(Extracted records)
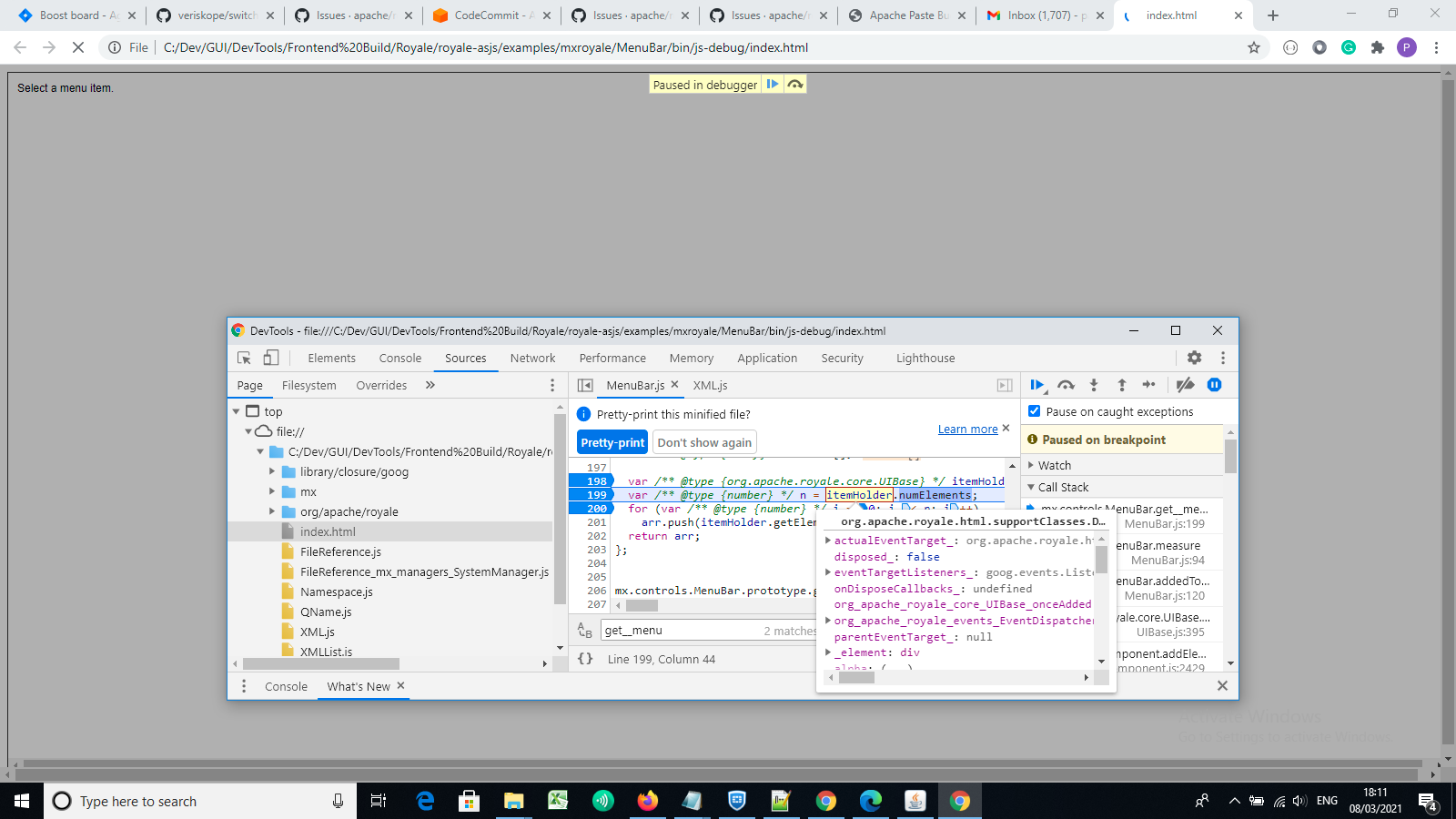Screen dimensions: 1456x819
Task: Open DevTools settings gear
Action: 1194,358
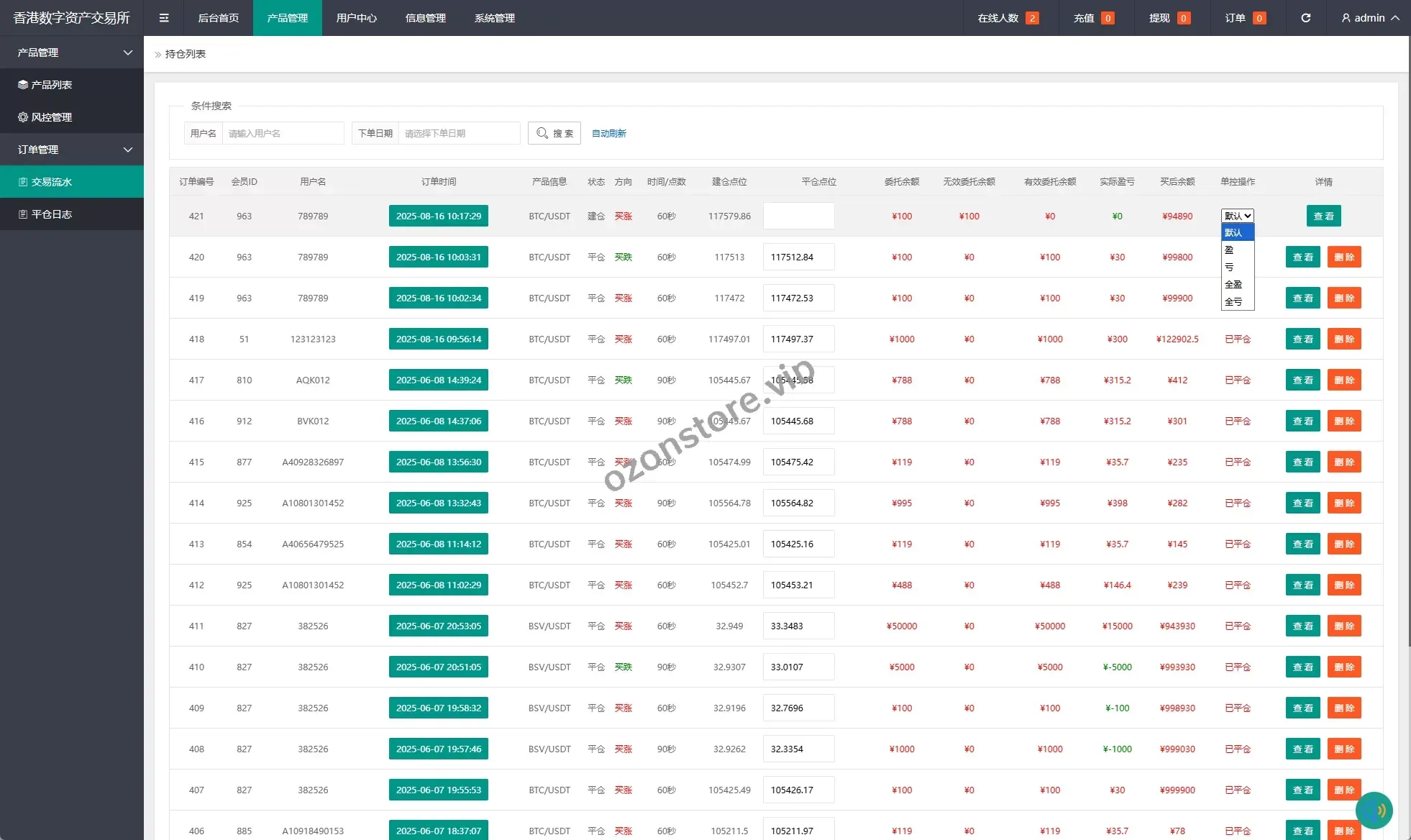The width and height of the screenshot is (1411, 840).
Task: Collapse 订单管理 sidebar section
Action: (72, 150)
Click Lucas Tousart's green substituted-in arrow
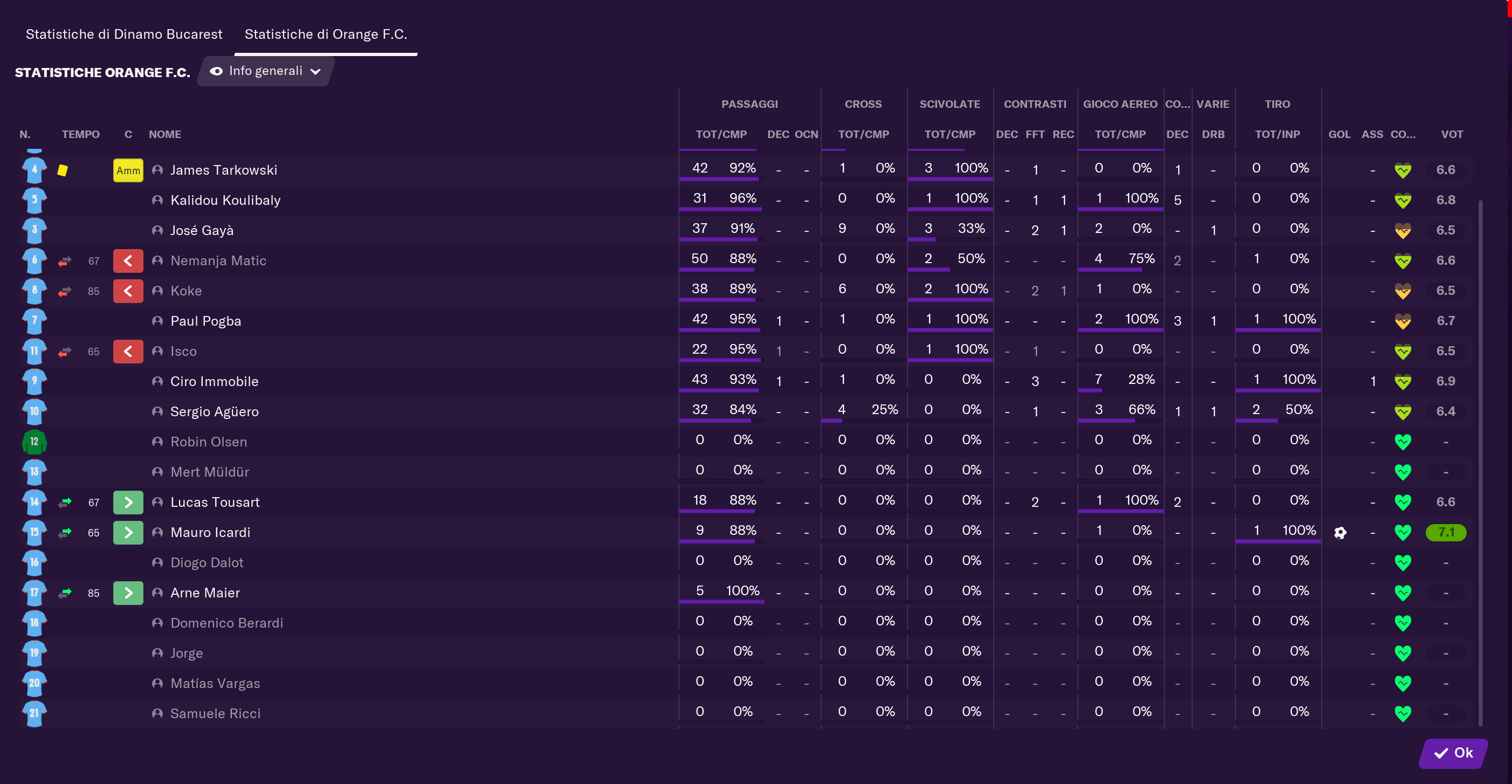The width and height of the screenshot is (1512, 784). (x=128, y=503)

**HOW TO COMPLETE THIS TASK:**
Reproduce word for word the lines from the one containing "Click Lucas Tousart's" through the end of the data, both ends kept. Drop the pictures.

**TASK SOLUTION:**
Click Lucas Tousart's green substituted-in arrow
The width and height of the screenshot is (1512, 784). (x=128, y=503)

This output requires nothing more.